Top of EXERCISE DATA

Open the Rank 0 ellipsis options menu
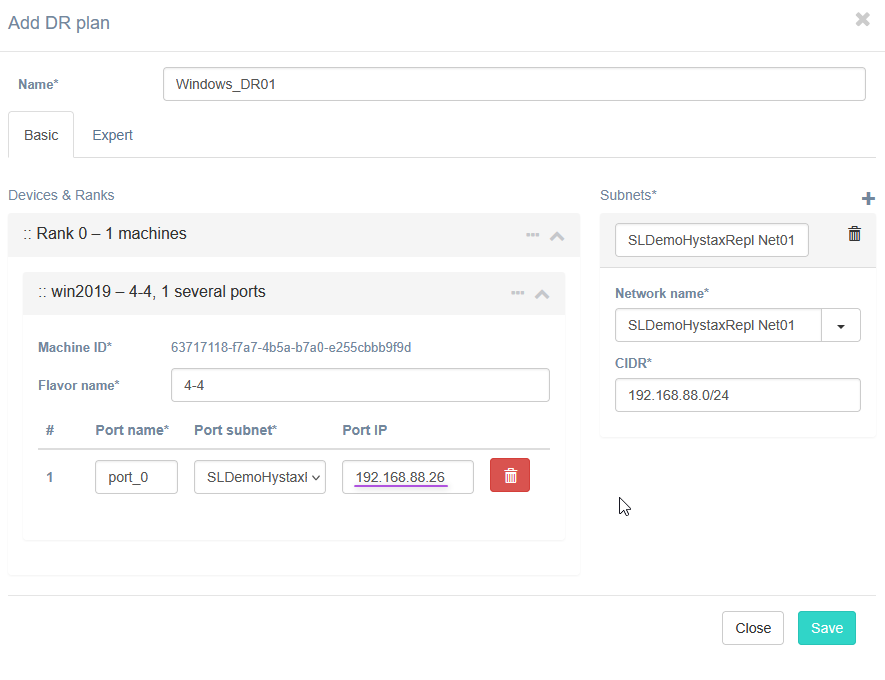Viewport: 885px width, 680px height. pyautogui.click(x=533, y=235)
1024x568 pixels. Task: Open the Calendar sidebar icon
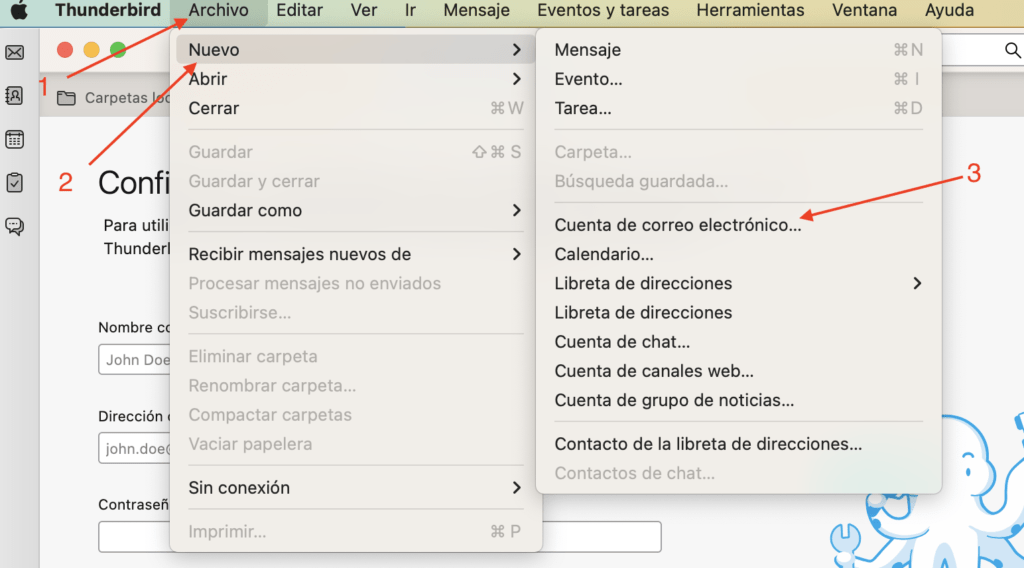tap(14, 139)
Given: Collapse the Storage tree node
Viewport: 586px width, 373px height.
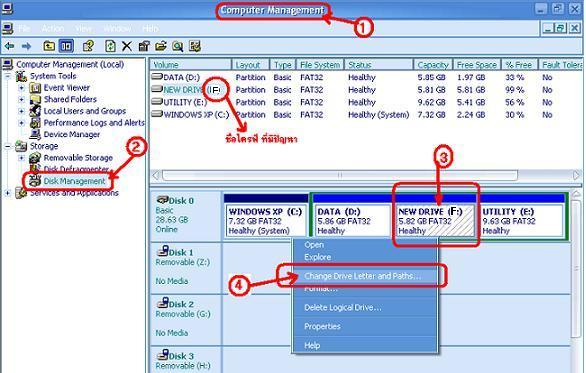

Bottom of EXERCISE DATA

EXERCISE GOAL: In this exercise, set down all of the data exactly, without the pictures.

RESULT FOR THIS EXERCISE:
Open the Rank 0 ellipsis options menu
Viewport: 885px width, 680px height. pyautogui.click(x=533, y=235)
1024x568 pixels. Task: Open the Calendar sidebar icon
tap(14, 139)
Given: Collapse the Storage tree node
Viewport: 586px width, 373px height.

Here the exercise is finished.